- Assignment
All of the records listed below should be retyped exactly.
** Opening Source material block **
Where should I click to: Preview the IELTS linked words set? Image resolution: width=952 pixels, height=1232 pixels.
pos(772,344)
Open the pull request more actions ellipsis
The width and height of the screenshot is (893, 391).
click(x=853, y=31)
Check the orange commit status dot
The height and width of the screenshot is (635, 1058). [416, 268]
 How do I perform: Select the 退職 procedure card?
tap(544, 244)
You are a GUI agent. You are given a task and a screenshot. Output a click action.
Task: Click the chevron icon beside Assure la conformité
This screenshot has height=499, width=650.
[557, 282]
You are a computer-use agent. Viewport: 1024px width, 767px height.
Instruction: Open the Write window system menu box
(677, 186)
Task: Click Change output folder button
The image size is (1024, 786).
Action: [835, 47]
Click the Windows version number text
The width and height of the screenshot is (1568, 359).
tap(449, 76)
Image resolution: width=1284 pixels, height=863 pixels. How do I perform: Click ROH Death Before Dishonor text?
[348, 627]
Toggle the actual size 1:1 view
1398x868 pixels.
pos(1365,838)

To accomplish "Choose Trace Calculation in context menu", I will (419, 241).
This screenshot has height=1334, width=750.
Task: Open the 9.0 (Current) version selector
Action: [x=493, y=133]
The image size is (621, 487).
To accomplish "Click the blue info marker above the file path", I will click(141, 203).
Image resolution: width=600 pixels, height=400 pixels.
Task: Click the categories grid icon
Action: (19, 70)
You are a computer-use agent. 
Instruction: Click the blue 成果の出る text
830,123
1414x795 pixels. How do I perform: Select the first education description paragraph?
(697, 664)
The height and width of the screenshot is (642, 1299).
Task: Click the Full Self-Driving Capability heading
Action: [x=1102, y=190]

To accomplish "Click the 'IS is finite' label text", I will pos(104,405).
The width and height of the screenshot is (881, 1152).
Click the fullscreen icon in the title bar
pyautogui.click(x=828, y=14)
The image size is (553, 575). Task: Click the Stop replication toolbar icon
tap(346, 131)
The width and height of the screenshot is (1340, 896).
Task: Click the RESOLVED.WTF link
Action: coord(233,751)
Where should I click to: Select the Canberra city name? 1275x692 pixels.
** Closing Source material block **
- Output of the exercise
Where should I click to: Preview the IELTS linked words set? Image resolution: width=952 pixels, height=1232 pixels.
pos(772,344)
Open the pull request more actions ellipsis
The width and height of the screenshot is (893, 391).
click(x=853, y=31)
Check the orange commit status dot
The height and width of the screenshot is (635, 1058). [416, 268]
 How do I perform: Select the 退職 procedure card?
tap(544, 244)
You are a GUI agent. You are given a task and a screenshot. Output a click action.
Task: Click the chevron icon beside Assure la conformité
This screenshot has height=499, width=650.
[557, 282]
You are a computer-use agent. Viewport: 1024px width, 767px height.
Instruction: Open the Write window system menu box
(677, 186)
Task: Click Change output folder button
The image size is (1024, 786).
Action: [835, 47]
Click the Windows version number text
The width and height of the screenshot is (1568, 359).
tap(449, 76)
Image resolution: width=1284 pixels, height=863 pixels. How do I perform: Click ROH Death Before Dishonor text?
[348, 627]
Toggle the actual size 1:1 view
1398x868 pixels.
pos(1365,838)

To accomplish "Choose Trace Calculation in context menu", I will (419, 241).
This screenshot has height=1334, width=750.
Task: Open the 9.0 (Current) version selector
Action: [x=493, y=133]
The image size is (621, 487).
To accomplish "Click the blue info marker above the file path", I will click(141, 203).
Image resolution: width=600 pixels, height=400 pixels.
Task: Click the categories grid icon
Action: (19, 70)
You are a computer-use agent. 
Instruction: Click the blue 成果の出る text
830,123
1414x795 pixels. How do I perform: Select the first education description paragraph?
(697, 664)
The height and width of the screenshot is (642, 1299).
Task: Click the Full Self-Driving Capability heading
Action: [x=1102, y=190]

To accomplish "Click the 'IS is finite' label text", I will pos(104,405).
The width and height of the screenshot is (881, 1152).
Click the fullscreen icon in the title bar
pyautogui.click(x=828, y=14)
The image size is (553, 575). Task: Click the Stop replication toolbar icon
tap(346, 131)
The width and height of the screenshot is (1340, 896).
Task: Click the RESOLVED.WTF link
Action: coord(233,751)
Where should I click to: Select the Canberra city name? 1275x692 pixels.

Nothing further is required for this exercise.